Biden also bizarrely described himself as an "O'Biden Bama" Democrat, transposing his name and the name of his old boss.
The muddled remarks led to renewed concerns from both Republicans and left-of-center commentators that Biden may be mentally unfit for the presidency. On Twitter, President Trump jokingly took Biden's speech as a mangled endorsement.
"I agree with Joe!" Trump wrote, captioning a video of the address that edited out the second part of Biden's remarks.
The tweet was part of a larger effort by Republicans to point out what they see as one of Biden's fatal vulnerabilities, along with his son's possible corruption. Trump suggested at a Fox News Town Hall last week that Biden isn't fit for office, saying that Biden's numerous gaffes were indicative of a competency issue.

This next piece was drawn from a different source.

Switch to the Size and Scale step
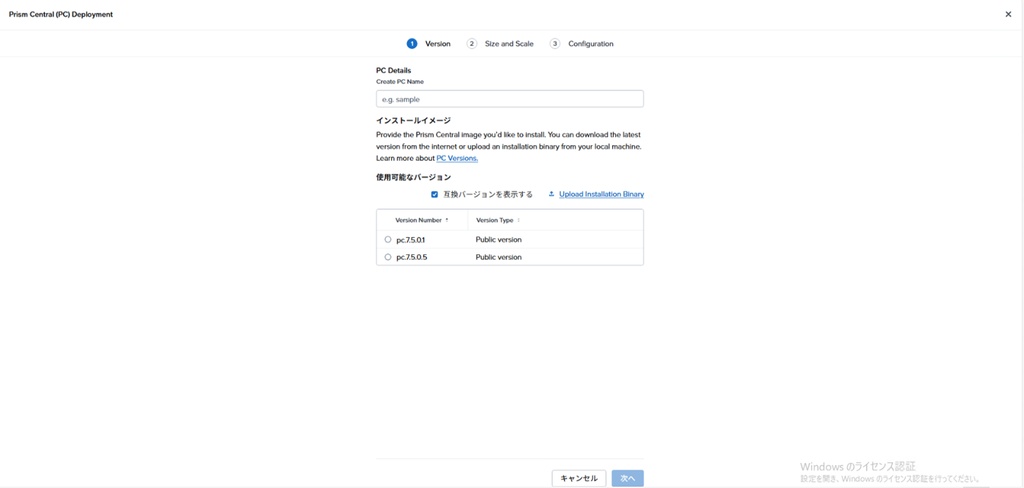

"I'm all set for Bernie, communist," Trump began. "And then we have this crazy thing that happened on Tuesday, which he thought was Thursday. But he also said 150 million people were killed with guns, and that he was running for the U.S. Senate -- there's something going on there."
With Biden set to potentially deliver a knockout blow to Bernie Sanders during Tuesday's Michigan primary, some doctors and even some left-of-center commentators are agreeing with the president's assessment.
"He’s not a healthy guy."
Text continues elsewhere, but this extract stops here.